Problem to solve> Start to finish, repeat the records exactly.
** Opening Data shown block **
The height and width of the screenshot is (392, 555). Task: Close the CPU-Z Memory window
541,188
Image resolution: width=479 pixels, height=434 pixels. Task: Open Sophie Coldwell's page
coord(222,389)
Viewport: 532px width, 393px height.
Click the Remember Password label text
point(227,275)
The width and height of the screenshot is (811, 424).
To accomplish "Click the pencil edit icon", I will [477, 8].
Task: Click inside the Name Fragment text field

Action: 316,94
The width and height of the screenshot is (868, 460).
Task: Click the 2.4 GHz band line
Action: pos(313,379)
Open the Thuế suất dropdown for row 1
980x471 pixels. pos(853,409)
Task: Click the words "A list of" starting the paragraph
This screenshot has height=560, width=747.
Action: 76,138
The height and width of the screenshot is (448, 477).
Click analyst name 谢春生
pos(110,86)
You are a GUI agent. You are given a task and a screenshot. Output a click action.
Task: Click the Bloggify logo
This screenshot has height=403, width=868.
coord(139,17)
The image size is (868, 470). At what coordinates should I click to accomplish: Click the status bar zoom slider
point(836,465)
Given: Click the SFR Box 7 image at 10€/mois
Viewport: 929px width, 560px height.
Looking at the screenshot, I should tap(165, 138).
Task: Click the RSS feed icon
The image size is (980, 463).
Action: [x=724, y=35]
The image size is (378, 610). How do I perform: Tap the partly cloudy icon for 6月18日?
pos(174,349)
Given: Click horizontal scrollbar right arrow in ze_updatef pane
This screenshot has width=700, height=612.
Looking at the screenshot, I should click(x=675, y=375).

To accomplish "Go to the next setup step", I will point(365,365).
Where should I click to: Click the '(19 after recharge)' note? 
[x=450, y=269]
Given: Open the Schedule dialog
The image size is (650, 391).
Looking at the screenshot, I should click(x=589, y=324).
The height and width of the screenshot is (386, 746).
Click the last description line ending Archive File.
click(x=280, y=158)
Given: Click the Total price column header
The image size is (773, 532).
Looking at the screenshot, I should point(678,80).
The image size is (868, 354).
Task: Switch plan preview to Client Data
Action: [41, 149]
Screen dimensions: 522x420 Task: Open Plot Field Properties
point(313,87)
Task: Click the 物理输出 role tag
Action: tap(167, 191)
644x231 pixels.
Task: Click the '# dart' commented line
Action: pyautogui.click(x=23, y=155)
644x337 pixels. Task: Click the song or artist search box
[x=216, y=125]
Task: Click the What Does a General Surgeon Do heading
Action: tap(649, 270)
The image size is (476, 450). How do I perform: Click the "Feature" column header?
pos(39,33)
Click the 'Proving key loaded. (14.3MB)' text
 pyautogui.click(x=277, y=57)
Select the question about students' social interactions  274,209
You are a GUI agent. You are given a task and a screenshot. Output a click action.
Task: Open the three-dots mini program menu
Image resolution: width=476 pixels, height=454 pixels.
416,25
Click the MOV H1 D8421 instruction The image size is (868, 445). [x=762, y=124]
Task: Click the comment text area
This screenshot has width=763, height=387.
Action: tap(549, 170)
** Closing Data shown block **
Exercise output>
The height and width of the screenshot is (392, 555). Task: Close the CPU-Z Memory window
541,188
Image resolution: width=479 pixels, height=434 pixels. Task: Open Sophie Coldwell's page
coord(222,389)
Viewport: 532px width, 393px height.
Click the Remember Password label text
point(227,275)
The width and height of the screenshot is (811, 424).
To accomplish "Click the pencil edit icon", I will [477, 8].
Task: Click inside the Name Fragment text field

Action: 316,94
The width and height of the screenshot is (868, 460).
Task: Click the 2.4 GHz band line
Action: pos(313,379)
Open the Thuế suất dropdown for row 1
980x471 pixels. pos(853,409)
Task: Click the words "A list of" starting the paragraph
This screenshot has height=560, width=747.
Action: 76,138
The height and width of the screenshot is (448, 477).
Click analyst name 谢春生
pos(110,86)
You are a GUI agent. You are given a task and a screenshot. Output a click action.
Task: Click the Bloggify logo
This screenshot has height=403, width=868.
coord(139,17)
The image size is (868, 470). At what coordinates should I click to accomplish: Click the status bar zoom slider
point(836,465)
Given: Click the SFR Box 7 image at 10€/mois
Viewport: 929px width, 560px height.
Looking at the screenshot, I should tap(165, 138).
Task: Click the RSS feed icon
The image size is (980, 463).
Action: [x=724, y=35]
The image size is (378, 610). How do I perform: Tap the partly cloudy icon for 6月18日?
pos(174,349)
Given: Click horizontal scrollbar right arrow in ze_updatef pane
This screenshot has width=700, height=612.
Looking at the screenshot, I should click(x=675, y=375).

To accomplish "Go to the next setup step", I will point(365,365).
Where should I click to: Click the '(19 after recharge)' note? 
[x=450, y=269]
Given: Open the Schedule dialog
The image size is (650, 391).
Looking at the screenshot, I should click(x=589, y=324).
The height and width of the screenshot is (386, 746).
Click the last description line ending Archive File.
click(x=280, y=158)
Given: Click the Total price column header
The image size is (773, 532).
Looking at the screenshot, I should point(678,80).
The image size is (868, 354).
Task: Switch plan preview to Client Data
Action: [41, 149]
Screen dimensions: 522x420 Task: Open Plot Field Properties
point(313,87)
Task: Click the 物理输出 role tag
Action: tap(167, 191)
644x231 pixels.
Task: Click the '# dart' commented line
Action: pyautogui.click(x=23, y=155)
644x337 pixels. Task: Click the song or artist search box
[x=216, y=125]
Task: Click the What Does a General Surgeon Do heading
Action: tap(649, 270)
The image size is (476, 450). How do I perform: Click the "Feature" column header?
pos(39,33)
Click the 'Proving key loaded. (14.3MB)' text
 pyautogui.click(x=277, y=57)
Select the question about students' social interactions  274,209
You are a GUI agent. You are given a task and a screenshot. Output a click action.
Task: Open the three-dots mini program menu
Image resolution: width=476 pixels, height=454 pixels.
416,25
Click the MOV H1 D8421 instruction The image size is (868, 445). [x=762, y=124]
Task: Click the comment text area
This screenshot has width=763, height=387.
Action: tap(549, 170)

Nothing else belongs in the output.